The current study has a few key limitations. First, we utilized a sample of undergraduate students, the majority of whom had only purchased scratch cards one to five times in the past 12 months (see Table 1). Although our sample did consist entirely of participants who had experience with scratch card games, it’s possible that sampling from a population with greater variation in their levels of experience may have yielded different results. Relatedly, a sample recruited on the basis of scratch card gambling frequency would allow us to determine if the frequency of scratch card gambling plays a role in experienced urge to gamble and subsequent purchasing behaviour. For example, motives to continue gambling may differ between frequent and infrequent gamblers. A related concern is the range of illusion of control scores within our sample. Given the lower levels of gambling frequency, and lower levels of self-reported problem gambling symptomatology, it is perhaps unsurprising that our sample also consisted of individuals who did not greatly endorse the illusion of control erroneous cognitions subscale. This relatively restricted range of responses may have impeded our ability to assess differences in purchasing behaviour based on these scores. To address these limitations, future studies could utilize community recruitment methods, allowing for a more representative sampling of scratch card gamblers.

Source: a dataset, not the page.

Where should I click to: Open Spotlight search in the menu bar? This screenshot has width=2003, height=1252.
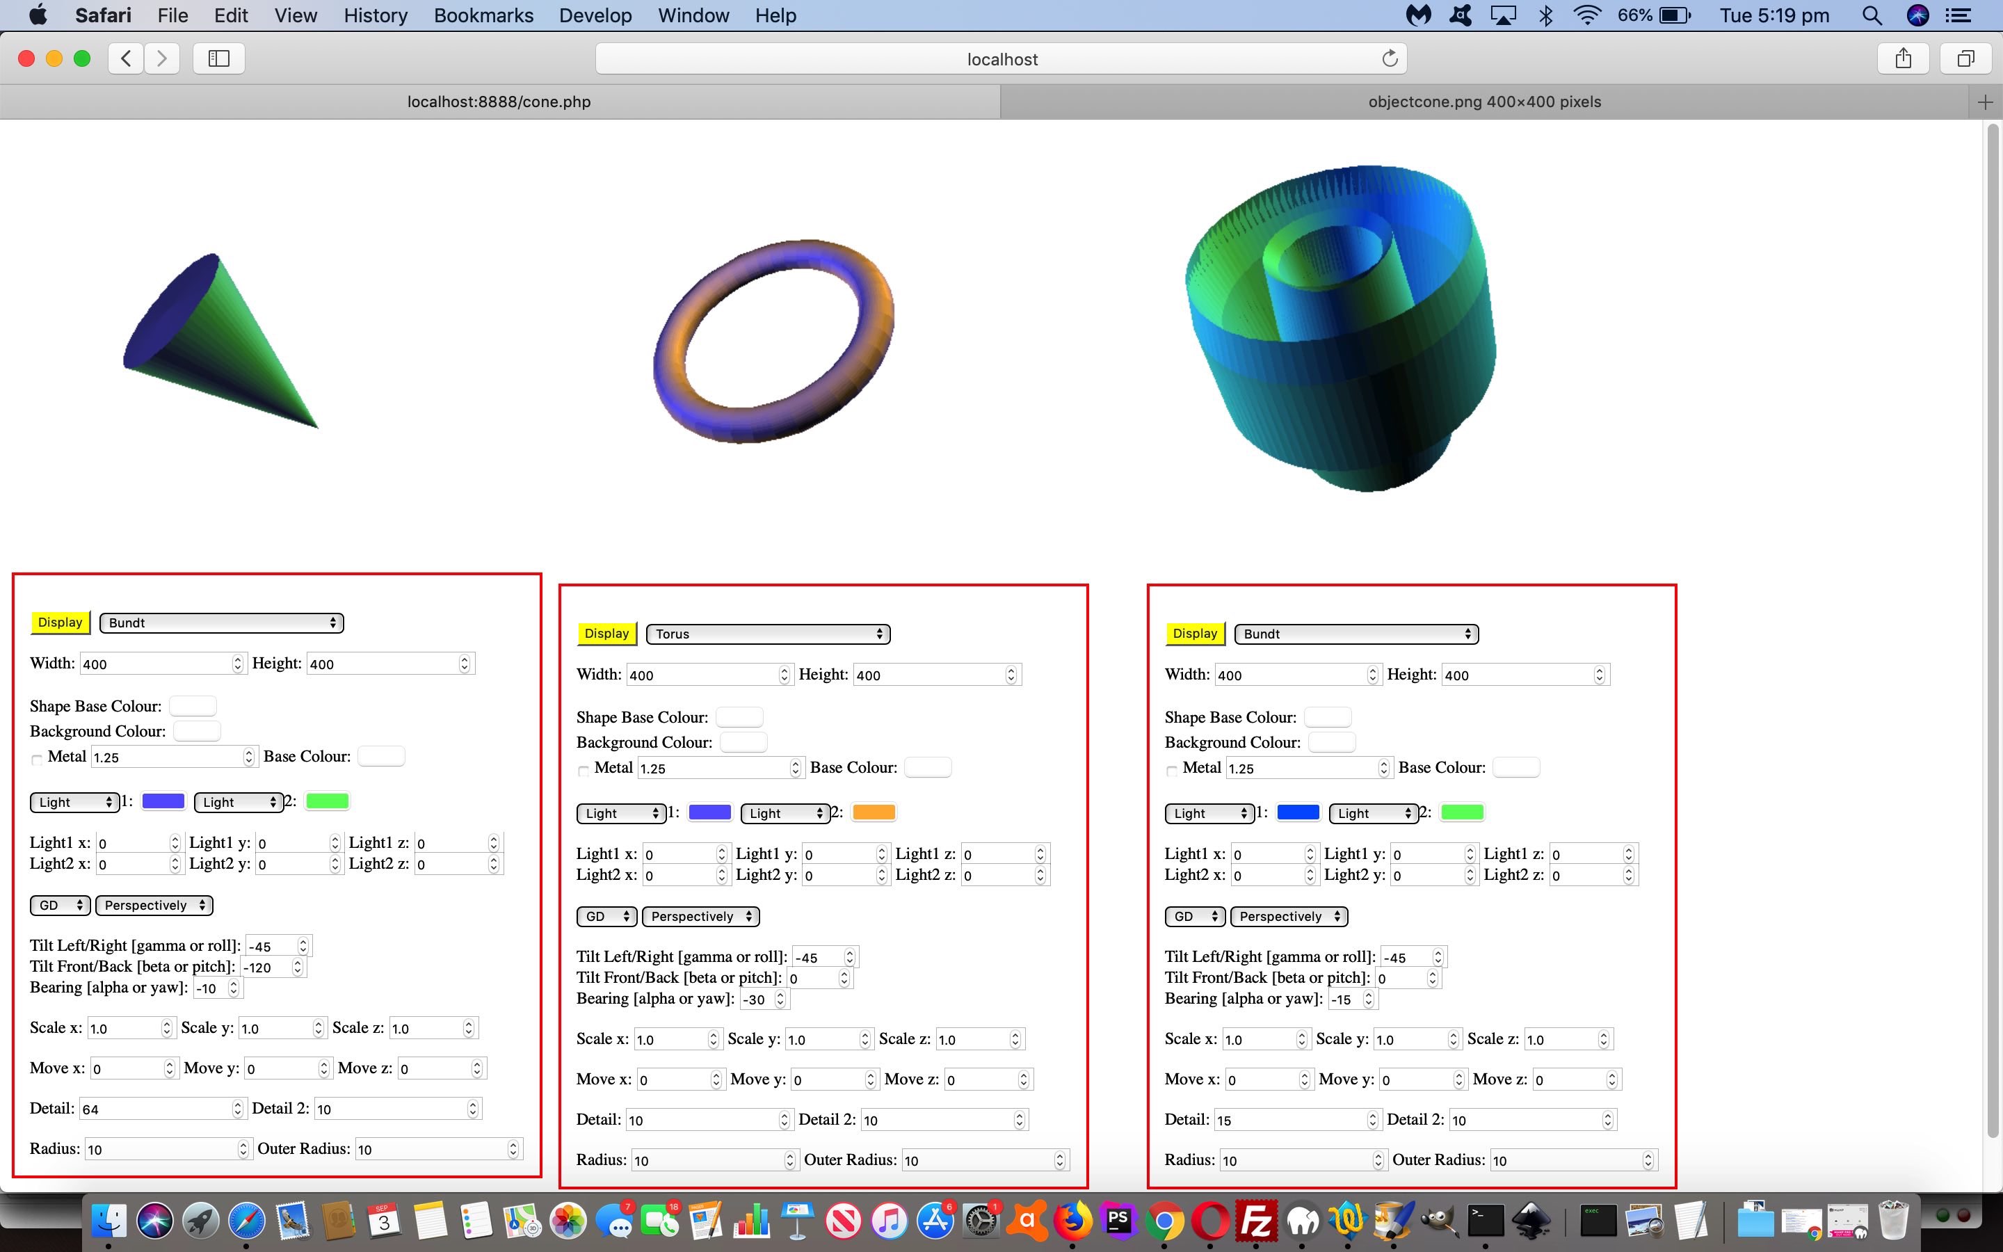tap(1871, 15)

An additional limitation that is commonly encountered with laboratory-based gambling scenarios concerns the fact that participants were not gambling with their own money during the experiment, as they received their first two scratch cards for free. However, if participants decided to purchase an additional card, they did have to forego their own winnings and use this money for the opportunity to gamble. Nevertheless, it’s possible that this monetary gain that all participants encountered on their first card is experienced differently when an initial cost has been incurred (i.e., one purchases a card initially), compared to when it is encountered without an upfront cost (i.e., a scratch card is given to you for free). How individuals approach these types of financial decisions may have had an influence on participants’ willingness to spend their winnings on an additional card.

Conclusion

The current study adds to a small but growing body of gambling literature examining the subjective and behavioural consequences of various outcomes encountered during scratch card gambling. Although we did not observe any effects of outcome or the endorsement of the illusion of control on purchasing behaviour, we did replicate previous results in terms of the influence of near-miss outcomes on participants’ urge to continue gambling. In the current study we found that overall rates of purchasing were lower than in previous investigations, likely due to the higher cost, and hence riskier nature of the gamble presented. Within the current purchasing paradigm, we did not find an association between urge at the final outcome and the decision to purchase additional cards in the near-miss condition, as observed in the past. It is possible that the higher-stakes gamble we presented to participants in the current study precluded participants from acting on the increase in urge created by near-misses. Instead, the decision to purchase may have been driven by an unknown trait-level construct. In conclusion, future research should investigate other candidate individual differences that may impact the decision to purchase additional scratch card games, as well as different manipulations of the purchasing decision itself, in order to better understand how individual differences, structural characteristics, and decision making processes interact to influence scratch card gambling behaviour.